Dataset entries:
※ ※ ※

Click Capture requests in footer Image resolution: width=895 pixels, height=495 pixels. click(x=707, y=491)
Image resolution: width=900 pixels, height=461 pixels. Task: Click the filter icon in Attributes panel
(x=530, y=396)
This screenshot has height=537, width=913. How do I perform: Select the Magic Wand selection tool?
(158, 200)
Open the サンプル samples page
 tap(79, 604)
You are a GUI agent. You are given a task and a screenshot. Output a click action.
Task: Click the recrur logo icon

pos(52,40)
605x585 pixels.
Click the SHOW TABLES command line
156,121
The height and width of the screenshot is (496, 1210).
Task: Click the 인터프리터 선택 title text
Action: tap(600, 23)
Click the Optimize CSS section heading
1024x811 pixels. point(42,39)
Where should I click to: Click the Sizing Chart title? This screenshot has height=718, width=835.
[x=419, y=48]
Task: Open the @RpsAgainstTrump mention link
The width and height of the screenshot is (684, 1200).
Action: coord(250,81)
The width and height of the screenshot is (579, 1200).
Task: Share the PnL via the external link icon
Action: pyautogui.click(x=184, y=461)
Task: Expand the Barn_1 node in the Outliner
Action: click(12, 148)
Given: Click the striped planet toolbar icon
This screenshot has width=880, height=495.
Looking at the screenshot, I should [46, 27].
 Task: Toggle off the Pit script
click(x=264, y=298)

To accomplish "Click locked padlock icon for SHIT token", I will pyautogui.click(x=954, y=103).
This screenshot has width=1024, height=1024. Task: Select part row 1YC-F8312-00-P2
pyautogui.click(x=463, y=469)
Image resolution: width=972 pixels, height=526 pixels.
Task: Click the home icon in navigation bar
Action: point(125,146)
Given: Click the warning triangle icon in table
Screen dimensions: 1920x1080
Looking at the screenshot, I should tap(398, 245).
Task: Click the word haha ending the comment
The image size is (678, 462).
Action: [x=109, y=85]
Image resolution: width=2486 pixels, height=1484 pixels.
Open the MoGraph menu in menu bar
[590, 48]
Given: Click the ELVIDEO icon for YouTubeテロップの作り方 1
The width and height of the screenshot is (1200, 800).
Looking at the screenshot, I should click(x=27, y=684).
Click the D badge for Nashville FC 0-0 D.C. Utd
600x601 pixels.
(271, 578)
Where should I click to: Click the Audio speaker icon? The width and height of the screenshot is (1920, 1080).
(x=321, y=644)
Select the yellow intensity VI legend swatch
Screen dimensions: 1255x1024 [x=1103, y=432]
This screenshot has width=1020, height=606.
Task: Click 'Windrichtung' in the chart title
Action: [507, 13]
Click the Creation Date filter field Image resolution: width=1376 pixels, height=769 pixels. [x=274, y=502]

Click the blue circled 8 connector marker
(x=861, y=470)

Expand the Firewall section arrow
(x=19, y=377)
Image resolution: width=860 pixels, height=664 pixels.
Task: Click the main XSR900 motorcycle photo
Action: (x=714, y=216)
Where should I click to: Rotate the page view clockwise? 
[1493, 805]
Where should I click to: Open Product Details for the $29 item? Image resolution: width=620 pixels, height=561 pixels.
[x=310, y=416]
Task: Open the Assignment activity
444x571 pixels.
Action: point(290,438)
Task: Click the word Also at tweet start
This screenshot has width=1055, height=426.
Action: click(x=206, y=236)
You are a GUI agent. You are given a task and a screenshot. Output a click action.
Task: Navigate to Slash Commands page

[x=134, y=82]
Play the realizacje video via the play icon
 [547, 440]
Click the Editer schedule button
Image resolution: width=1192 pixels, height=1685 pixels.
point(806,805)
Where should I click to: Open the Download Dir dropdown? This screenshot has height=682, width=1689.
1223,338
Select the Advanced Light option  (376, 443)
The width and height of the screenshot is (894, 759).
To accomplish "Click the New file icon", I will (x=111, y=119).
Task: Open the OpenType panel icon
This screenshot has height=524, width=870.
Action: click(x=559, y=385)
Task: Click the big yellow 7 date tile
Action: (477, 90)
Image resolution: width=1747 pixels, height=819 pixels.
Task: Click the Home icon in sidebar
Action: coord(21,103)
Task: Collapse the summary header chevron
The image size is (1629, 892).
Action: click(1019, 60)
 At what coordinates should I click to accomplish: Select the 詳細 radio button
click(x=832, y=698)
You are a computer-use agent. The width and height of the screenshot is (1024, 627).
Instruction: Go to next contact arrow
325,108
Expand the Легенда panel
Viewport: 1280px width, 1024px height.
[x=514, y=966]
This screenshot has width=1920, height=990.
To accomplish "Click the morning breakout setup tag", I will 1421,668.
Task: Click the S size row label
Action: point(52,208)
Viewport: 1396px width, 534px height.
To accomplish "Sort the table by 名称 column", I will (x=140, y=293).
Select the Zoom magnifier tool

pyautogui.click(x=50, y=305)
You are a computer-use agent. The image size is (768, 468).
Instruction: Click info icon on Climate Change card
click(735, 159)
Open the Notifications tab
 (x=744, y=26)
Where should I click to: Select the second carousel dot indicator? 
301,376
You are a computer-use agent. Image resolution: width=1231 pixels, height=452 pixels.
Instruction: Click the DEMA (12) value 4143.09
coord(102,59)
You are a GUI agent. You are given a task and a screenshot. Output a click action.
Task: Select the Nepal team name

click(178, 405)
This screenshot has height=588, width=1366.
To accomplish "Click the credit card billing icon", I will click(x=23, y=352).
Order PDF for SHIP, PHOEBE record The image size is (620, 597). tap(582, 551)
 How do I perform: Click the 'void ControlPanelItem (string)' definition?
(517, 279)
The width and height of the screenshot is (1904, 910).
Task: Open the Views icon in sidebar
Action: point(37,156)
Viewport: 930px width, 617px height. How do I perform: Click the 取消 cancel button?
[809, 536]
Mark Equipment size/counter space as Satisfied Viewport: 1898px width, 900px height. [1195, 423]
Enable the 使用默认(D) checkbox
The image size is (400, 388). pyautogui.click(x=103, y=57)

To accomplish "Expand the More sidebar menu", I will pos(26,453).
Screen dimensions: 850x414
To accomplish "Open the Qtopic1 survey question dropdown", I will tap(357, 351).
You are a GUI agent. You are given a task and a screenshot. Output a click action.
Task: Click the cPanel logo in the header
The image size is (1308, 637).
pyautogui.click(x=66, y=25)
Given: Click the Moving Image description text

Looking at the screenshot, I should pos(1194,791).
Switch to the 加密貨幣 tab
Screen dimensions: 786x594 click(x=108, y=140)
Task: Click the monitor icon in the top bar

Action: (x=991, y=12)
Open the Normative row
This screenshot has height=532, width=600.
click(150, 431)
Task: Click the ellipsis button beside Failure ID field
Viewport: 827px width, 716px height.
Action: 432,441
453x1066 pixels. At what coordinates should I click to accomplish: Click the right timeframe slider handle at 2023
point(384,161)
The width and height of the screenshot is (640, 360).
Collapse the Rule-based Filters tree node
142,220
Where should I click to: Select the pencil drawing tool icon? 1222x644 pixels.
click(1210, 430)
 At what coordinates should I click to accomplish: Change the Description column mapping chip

※ ※ ※

_Task directions_
Go through the data above and return every line exactly.

_Exercise solution_
Click Capture requests in footer Image resolution: width=895 pixels, height=495 pixels. click(x=707, y=491)
Image resolution: width=900 pixels, height=461 pixels. Task: Click the filter icon in Attributes panel
(x=530, y=396)
This screenshot has height=537, width=913. How do I perform: Select the Magic Wand selection tool?
(158, 200)
Open the サンプル samples page
 tap(79, 604)
You are a GUI agent. You are given a task and a screenshot. Output a click action.
Task: Click the recrur logo icon

pos(52,40)
605x585 pixels.
Click the SHOW TABLES command line
156,121
The height and width of the screenshot is (496, 1210).
Task: Click the 인터프리터 선택 title text
Action: tap(600, 23)
Click the Optimize CSS section heading
1024x811 pixels. point(42,39)
Where should I click to: Click the Sizing Chart title? This screenshot has height=718, width=835.
[x=419, y=48]
Task: Open the @RpsAgainstTrump mention link
The width and height of the screenshot is (684, 1200).
Action: coord(250,81)
The width and height of the screenshot is (579, 1200).
Task: Share the PnL via the external link icon
Action: pyautogui.click(x=184, y=461)
Task: Expand the Barn_1 node in the Outliner
Action: click(12, 148)
Given: Click the striped planet toolbar icon
This screenshot has width=880, height=495.
Looking at the screenshot, I should [46, 27].
 Task: Toggle off the Pit script
click(x=264, y=298)

To accomplish "Click locked padlock icon for SHIT token", I will pyautogui.click(x=954, y=103).
This screenshot has width=1024, height=1024. Task: Select part row 1YC-F8312-00-P2
pyautogui.click(x=463, y=469)
Image resolution: width=972 pixels, height=526 pixels.
Task: Click the home icon in navigation bar
Action: point(125,146)
Given: Click the warning triangle icon in table
Screen dimensions: 1920x1080
Looking at the screenshot, I should tap(398, 245).
Task: Click the word haha ending the comment
The image size is (678, 462).
Action: [x=109, y=85]
Image resolution: width=2486 pixels, height=1484 pixels.
Open the MoGraph menu in menu bar
[590, 48]
Given: Click the ELVIDEO icon for YouTubeテロップの作り方 1
The width and height of the screenshot is (1200, 800).
Looking at the screenshot, I should click(x=27, y=684).
Click the D badge for Nashville FC 0-0 D.C. Utd
600x601 pixels.
(271, 578)
Where should I click to: Click the Audio speaker icon? The width and height of the screenshot is (1920, 1080).
(x=321, y=644)
Select the yellow intensity VI legend swatch
Screen dimensions: 1255x1024 [x=1103, y=432]
This screenshot has width=1020, height=606.
Task: Click 'Windrichtung' in the chart title
Action: [507, 13]
Click the Creation Date filter field Image resolution: width=1376 pixels, height=769 pixels. [x=274, y=502]

Click the blue circled 8 connector marker
(x=861, y=470)

Expand the Firewall section arrow
(x=19, y=377)
Image resolution: width=860 pixels, height=664 pixels.
Task: Click the main XSR900 motorcycle photo
Action: (x=714, y=216)
Where should I click to: Rotate the page view clockwise? 
[1493, 805]
Where should I click to: Open Product Details for the $29 item? Image resolution: width=620 pixels, height=561 pixels.
[x=310, y=416]
Task: Open the Assignment activity
444x571 pixels.
Action: point(290,438)
Task: Click the word Also at tweet start
This screenshot has width=1055, height=426.
Action: click(x=206, y=236)
You are a GUI agent. You are given a task and a screenshot. Output a click action.
Task: Navigate to Slash Commands page

[x=134, y=82]
Play the realizacje video via the play icon
 [547, 440]
Click the Editer schedule button
Image resolution: width=1192 pixels, height=1685 pixels.
point(806,805)
Where should I click to: Open the Download Dir dropdown? This screenshot has height=682, width=1689.
1223,338
Select the Advanced Light option  (376, 443)
The width and height of the screenshot is (894, 759).
To accomplish "Click the New file icon", I will (x=111, y=119).
Task: Open the OpenType panel icon
This screenshot has height=524, width=870.
Action: click(x=559, y=385)
Task: Click the big yellow 7 date tile
Action: (477, 90)
Image resolution: width=1747 pixels, height=819 pixels.
Task: Click the Home icon in sidebar
Action: coord(21,103)
Task: Collapse the summary header chevron
The image size is (1629, 892).
Action: click(1019, 60)
 At what coordinates should I click to accomplish: Select the 詳細 radio button
click(x=832, y=698)
You are a computer-use agent. The width and height of the screenshot is (1024, 627).
Instruction: Go to next contact arrow
325,108
Expand the Легенда panel
Viewport: 1280px width, 1024px height.
[x=514, y=966]
This screenshot has width=1920, height=990.
To accomplish "Click the morning breakout setup tag", I will 1421,668.
Task: Click the S size row label
Action: point(52,208)
Viewport: 1396px width, 534px height.
To accomplish "Sort the table by 名称 column", I will (x=140, y=293).
Select the Zoom magnifier tool

pyautogui.click(x=50, y=305)
You are a computer-use agent. The image size is (768, 468).
Instruction: Click info icon on Climate Change card
click(735, 159)
Open the Notifications tab
 (x=744, y=26)
Where should I click to: Select the second carousel dot indicator? 
301,376
You are a computer-use agent. Image resolution: width=1231 pixels, height=452 pixels.
Instruction: Click the DEMA (12) value 4143.09
coord(102,59)
You are a GUI agent. You are given a task and a screenshot. Output a click action.
Task: Select the Nepal team name

click(178, 405)
This screenshot has height=588, width=1366.
To accomplish "Click the credit card billing icon", I will click(x=23, y=352).
Order PDF for SHIP, PHOEBE record The image size is (620, 597). tap(582, 551)
 How do I perform: Click the 'void ControlPanelItem (string)' definition?
(517, 279)
The width and height of the screenshot is (1904, 910).
Task: Open the Views icon in sidebar
Action: point(37,156)
Viewport: 930px width, 617px height. How do I perform: Click the 取消 cancel button?
[809, 536]
Mark Equipment size/counter space as Satisfied Viewport: 1898px width, 900px height. [1195, 423]
Enable the 使用默认(D) checkbox
The image size is (400, 388). pyautogui.click(x=103, y=57)

To accomplish "Expand the More sidebar menu", I will pos(26,453).
Screen dimensions: 850x414
To accomplish "Open the Qtopic1 survey question dropdown", I will tap(357, 351).
You are a GUI agent. You are given a task and a screenshot. Output a click action.
Task: Click the cPanel logo in the header
The image size is (1308, 637).
pyautogui.click(x=66, y=25)
Given: Click the Moving Image description text

Looking at the screenshot, I should pos(1194,791).
Switch to the 加密貨幣 tab
Screen dimensions: 786x594 click(x=108, y=140)
Task: Click the monitor icon in the top bar

Action: (x=991, y=12)
Open the Normative row
This screenshot has height=532, width=600.
click(150, 431)
Task: Click the ellipsis button beside Failure ID field
Viewport: 827px width, 716px height.
Action: 432,441
453x1066 pixels. At what coordinates should I click to accomplish: Click the right timeframe slider handle at 2023
point(384,161)
The width and height of the screenshot is (640, 360).
Collapse the Rule-based Filters tree node
142,220
Where should I click to: Select the pencil drawing tool icon? 1222x644 pixels.
click(1210, 430)
 At what coordinates should I click to accomplish: Change the Description column mapping chip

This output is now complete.